┌──

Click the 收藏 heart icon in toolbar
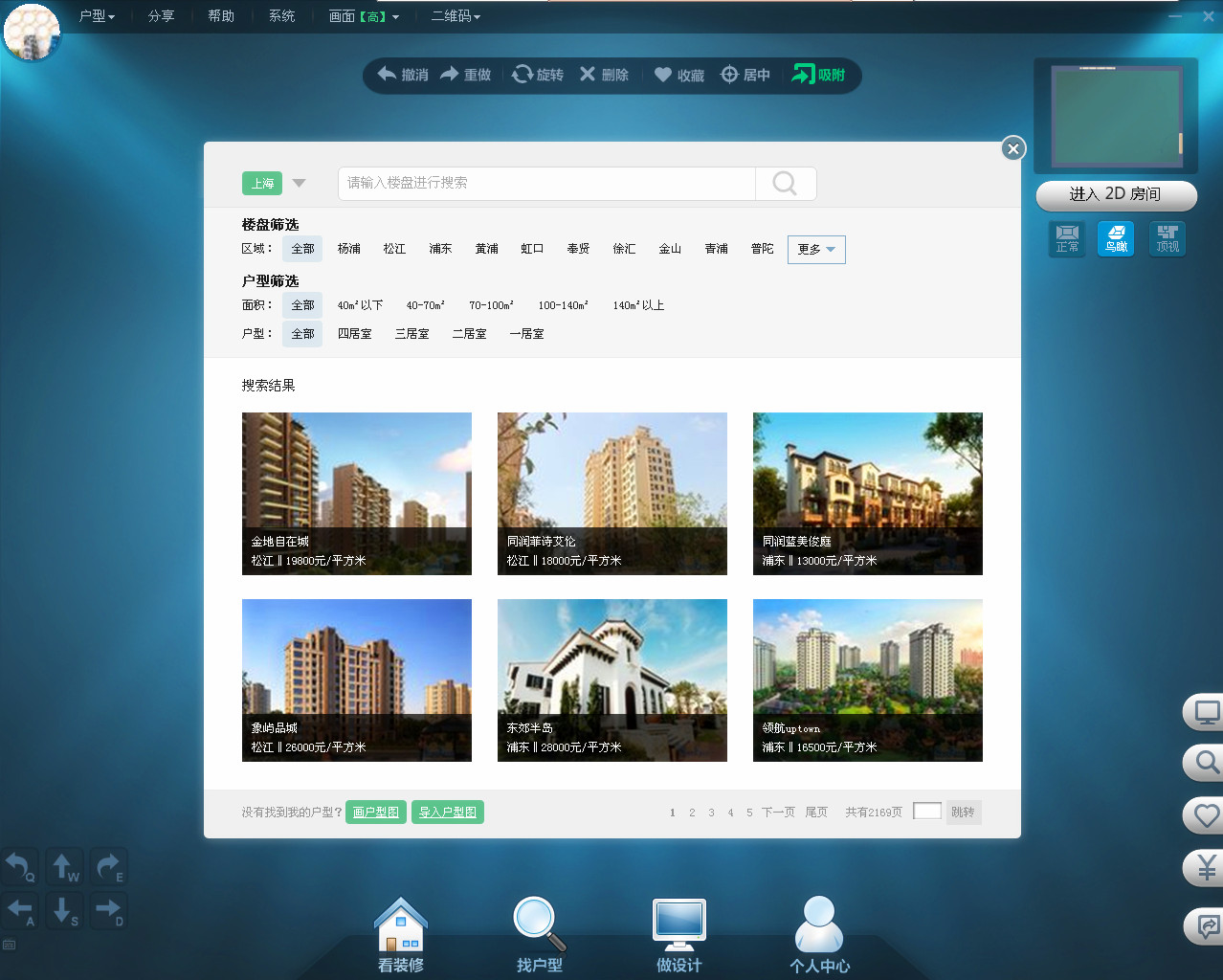Screen dimensions: 1223x980 (663, 75)
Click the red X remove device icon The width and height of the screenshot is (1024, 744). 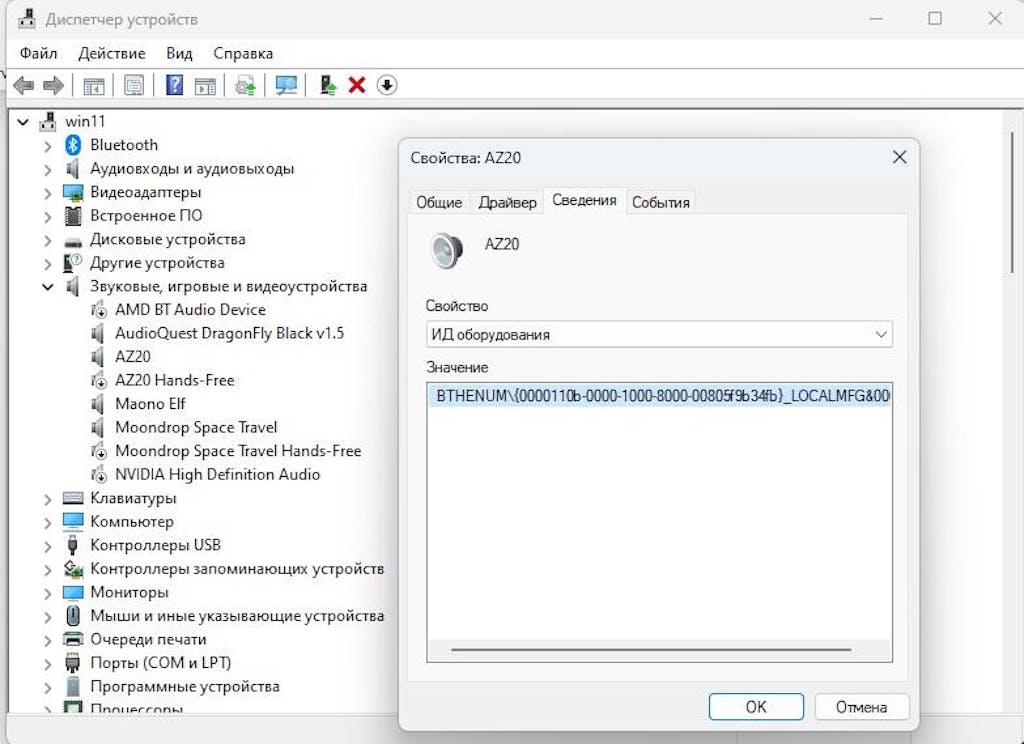(356, 86)
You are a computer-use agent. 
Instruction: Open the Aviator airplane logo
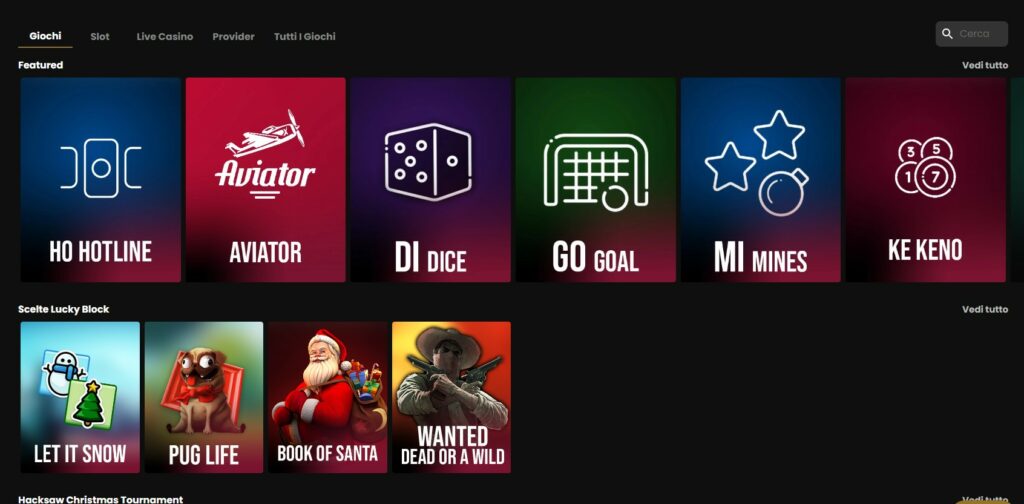point(265,154)
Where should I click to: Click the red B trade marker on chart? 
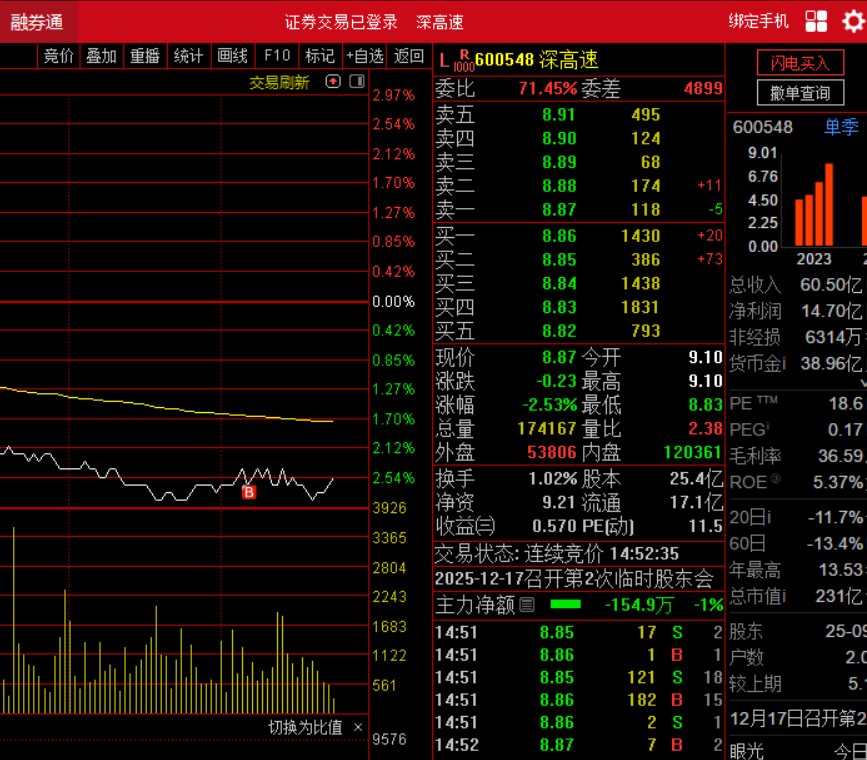(249, 492)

└──

## [Aim of the exercise]
Copy the data exactly, starting at the line that contains "You are a computer-use agent." and ending at the final line of the data. Leave the pictures out of your copy.

## [Written response]
You are a computer-use agent. 
Instruction: Open the Aviator airplane logo
point(265,154)
Where should I click to: Click the red B trade marker on chart? 
(249, 492)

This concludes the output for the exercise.